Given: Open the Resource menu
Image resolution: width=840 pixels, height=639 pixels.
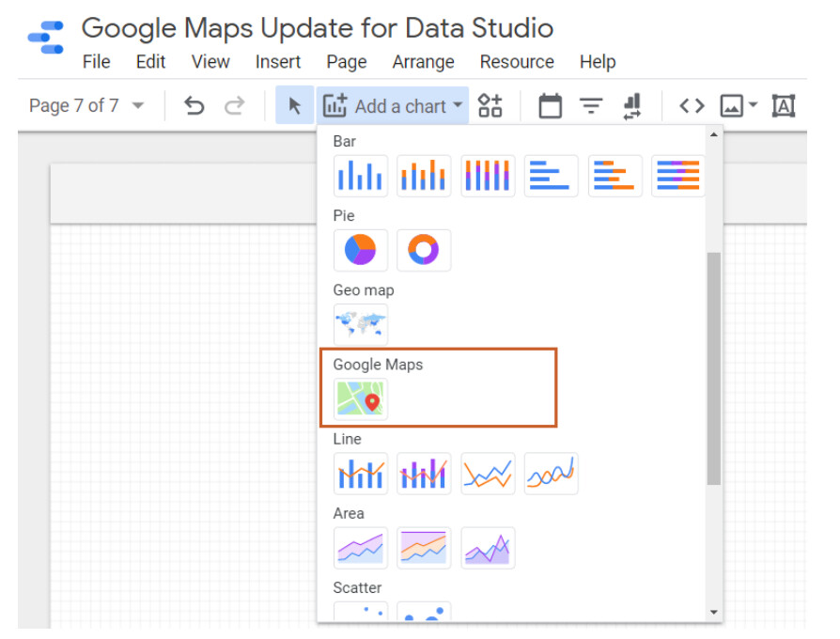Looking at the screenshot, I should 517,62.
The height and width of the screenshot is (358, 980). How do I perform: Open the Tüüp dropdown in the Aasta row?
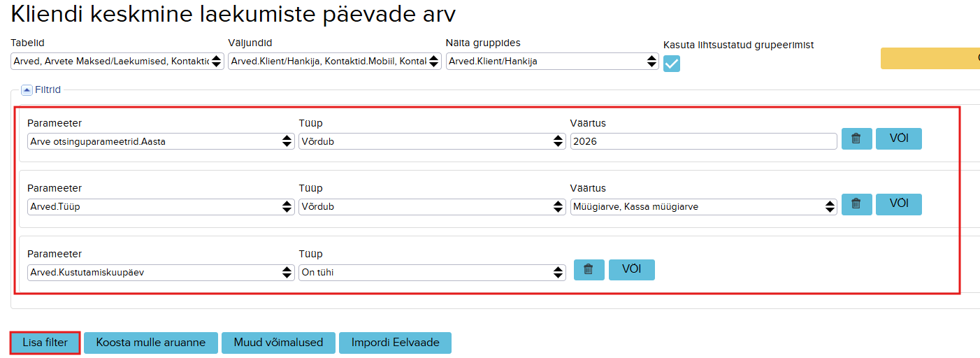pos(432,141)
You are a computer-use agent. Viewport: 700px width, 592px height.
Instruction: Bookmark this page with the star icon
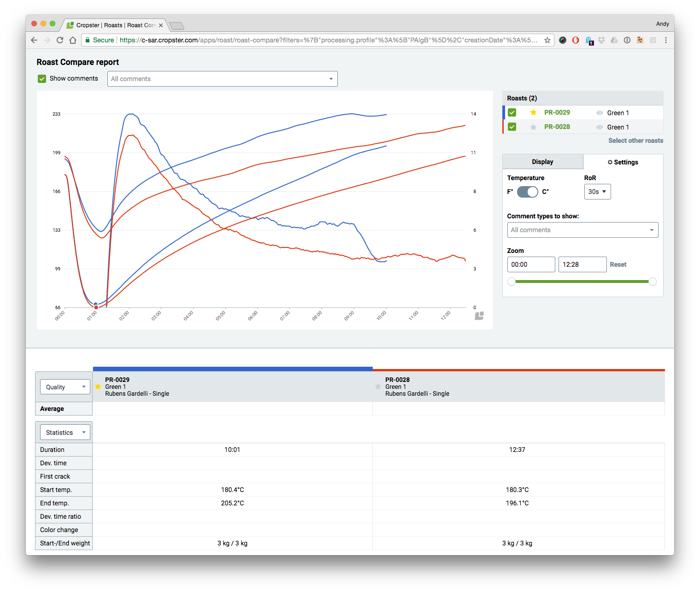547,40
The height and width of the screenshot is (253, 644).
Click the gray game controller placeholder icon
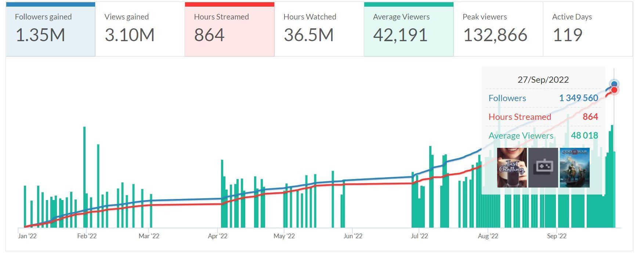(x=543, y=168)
● ● ●
What is needed is an exact copy of the entries, without any images.

Given: Open the Resource menu
Image resolution: width=840 pixels, height=639 pixels.
Looking at the screenshot, I should 517,62.
The height and width of the screenshot is (358, 980). How do I perform: Open the Tüüp dropdown in the Aasta row?
pos(432,141)
You are a computer-use agent. Viewport: 700px width, 592px height.
Instruction: Bookmark this page with the star icon
547,40
The height and width of the screenshot is (253, 644).
Click the gray game controller placeholder icon
(x=543, y=168)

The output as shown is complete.